§ **Required work**
Substitute "screen capture" for every "screenshot" in the stretch of material from the start through the line containing "[x=844, y=97]", and reproduce that stretch with nothing else changed. Leave the pictures out of the answer.

══════

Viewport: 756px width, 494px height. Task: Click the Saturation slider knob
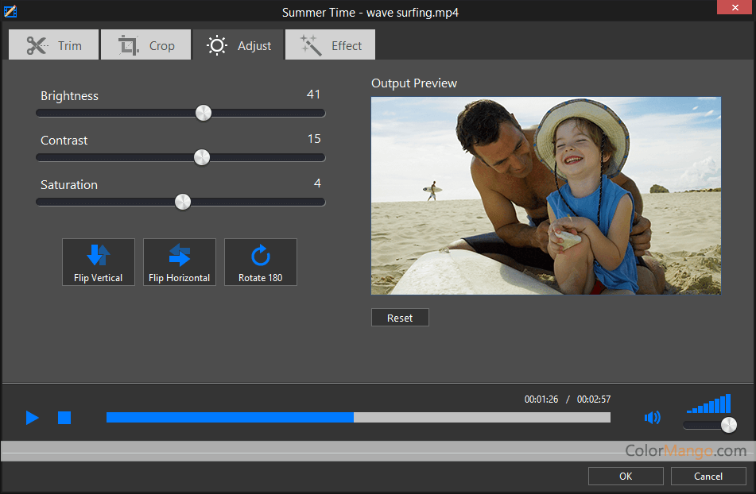(x=183, y=202)
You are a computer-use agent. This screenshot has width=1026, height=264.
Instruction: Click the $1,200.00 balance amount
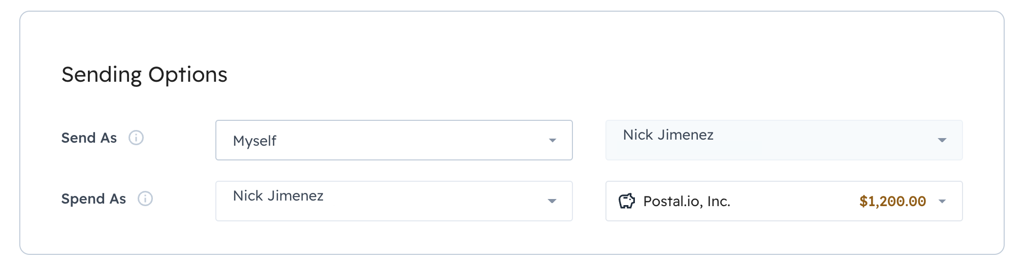pos(892,202)
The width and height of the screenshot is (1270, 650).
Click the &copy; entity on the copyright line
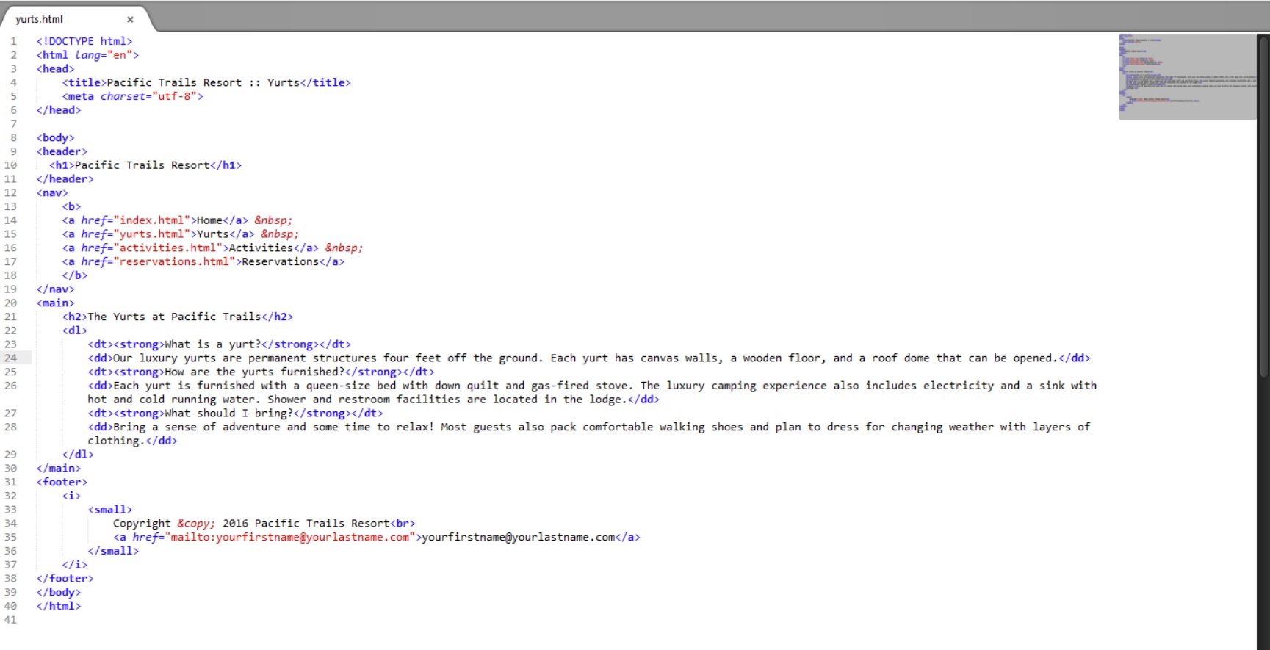pyautogui.click(x=196, y=524)
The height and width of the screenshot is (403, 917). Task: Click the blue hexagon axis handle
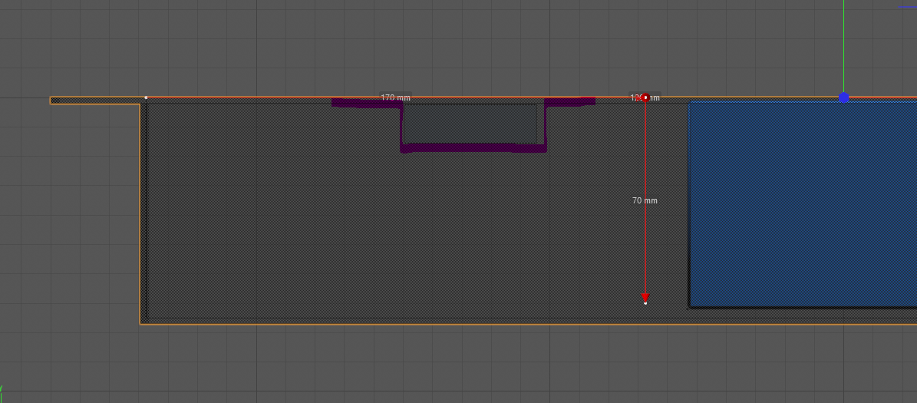[x=844, y=97]
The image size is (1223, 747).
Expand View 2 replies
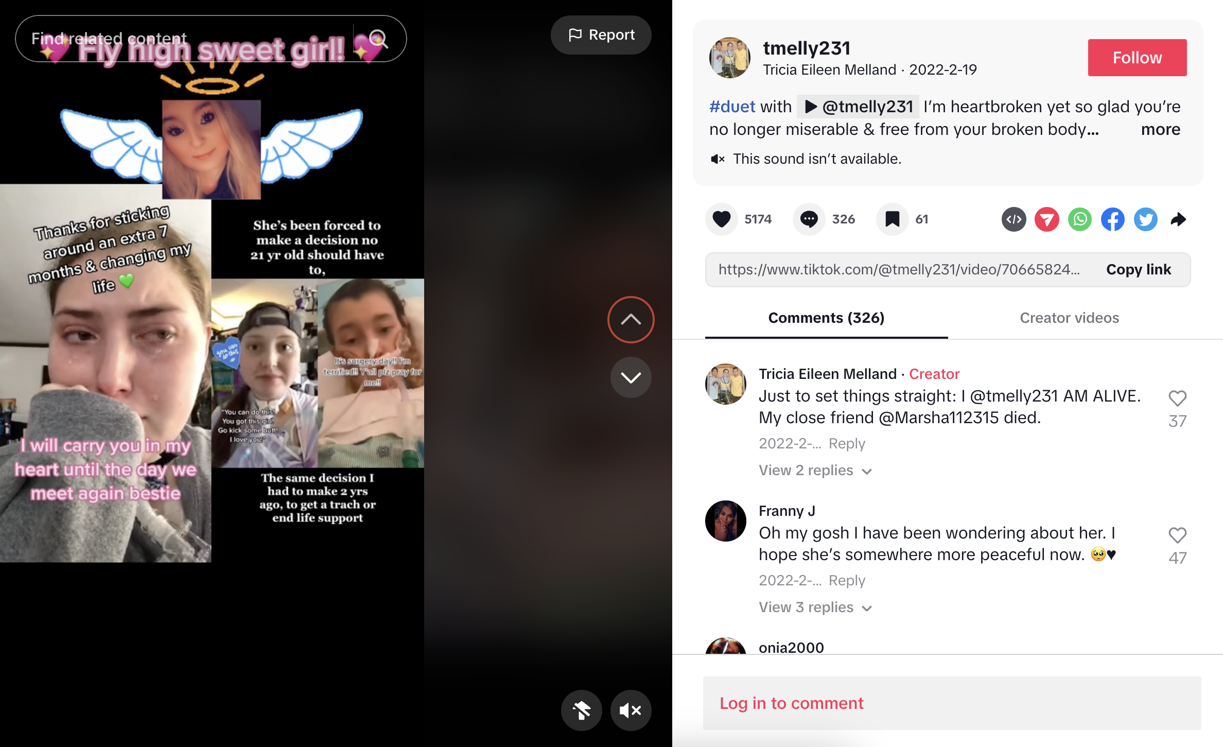pyautogui.click(x=815, y=471)
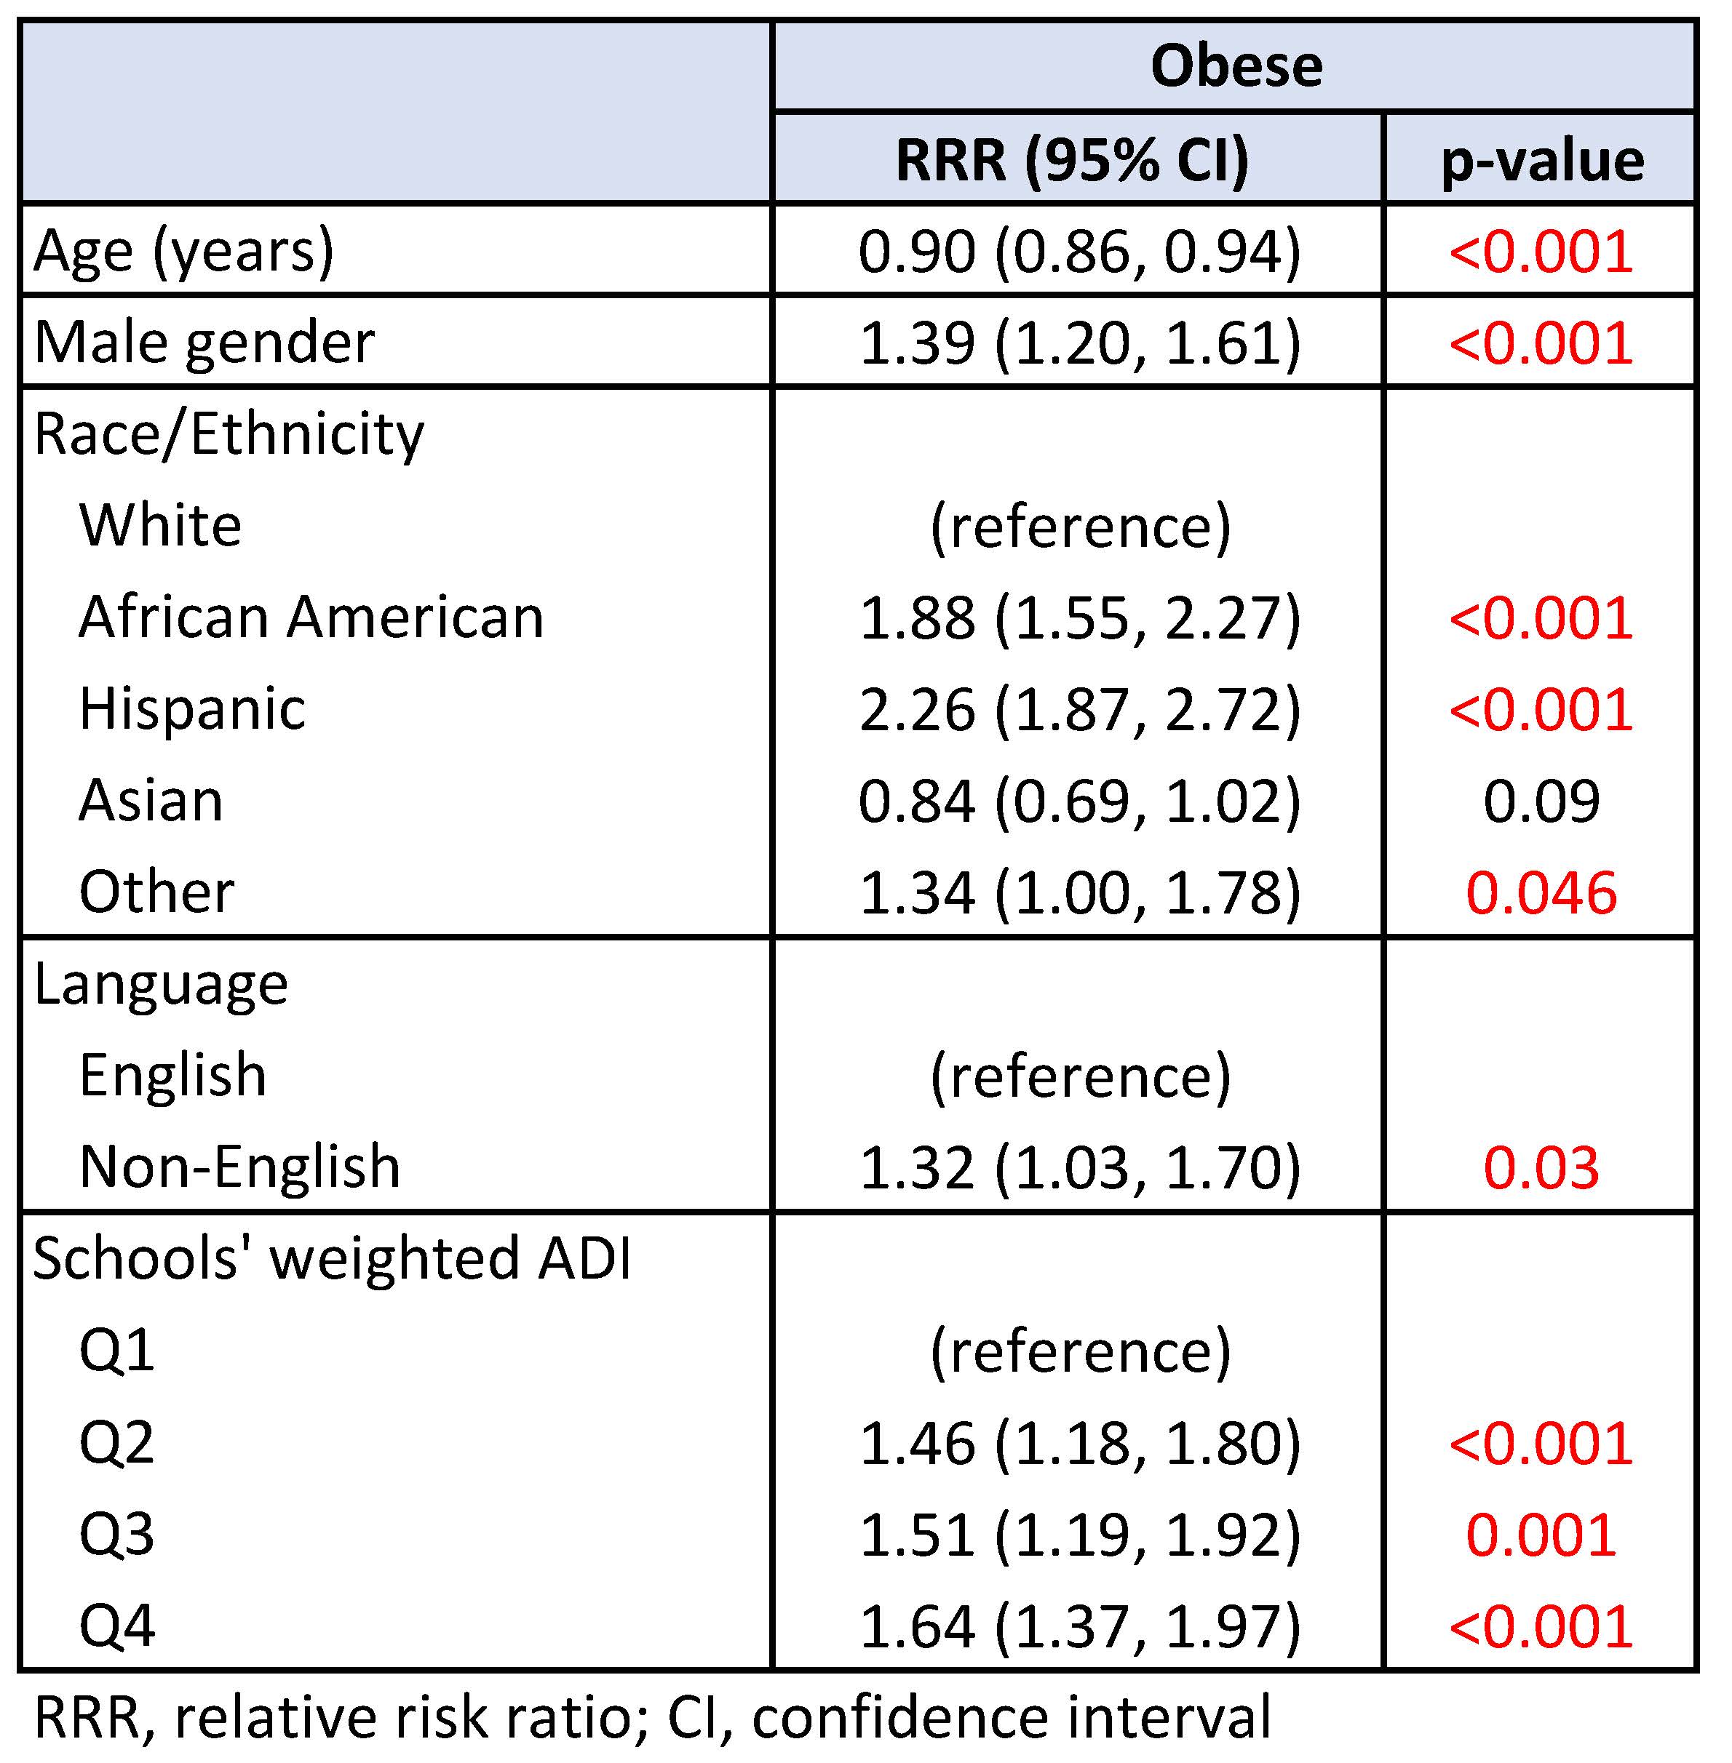Click the African American row label
1732x1763 pixels.
pyautogui.click(x=311, y=617)
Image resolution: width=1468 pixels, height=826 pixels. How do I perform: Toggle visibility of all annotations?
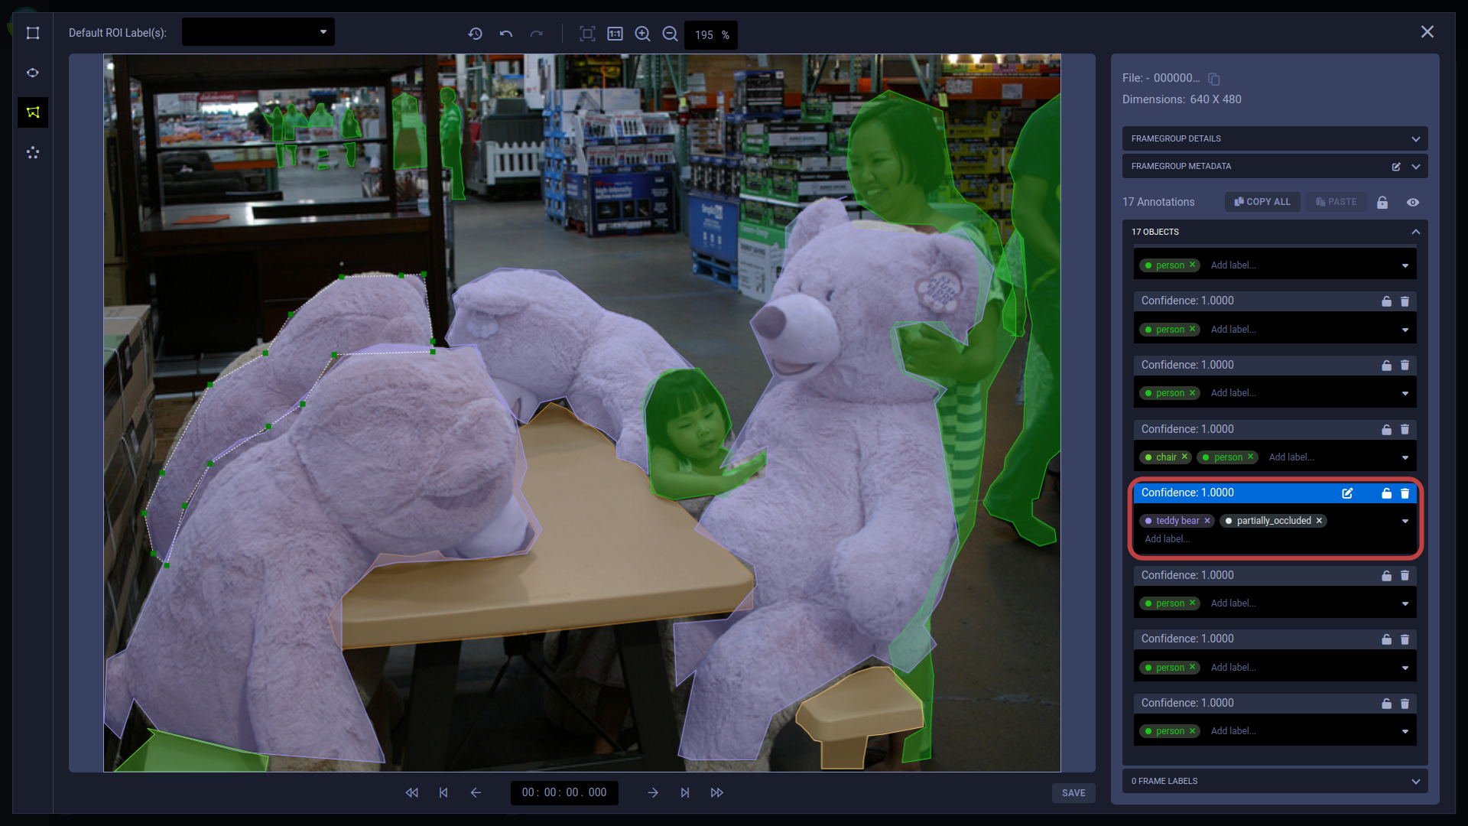tap(1413, 202)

══════

§ **Completed exercise**
Viewport: 756px width, 494px height. Task: Click the Saturation slider knob
(x=183, y=202)
You are a computer-use agent. This screen capture has width=1026, height=264.
Instruction: Click the $1,200.00 balance amount
pos(892,202)
The width and height of the screen capture is (1270, 650).
Click the &copy; entity on the copyright line
pyautogui.click(x=196, y=524)
The height and width of the screen capture is (403, 917). Task: Click the blue hexagon axis handle
[x=844, y=97]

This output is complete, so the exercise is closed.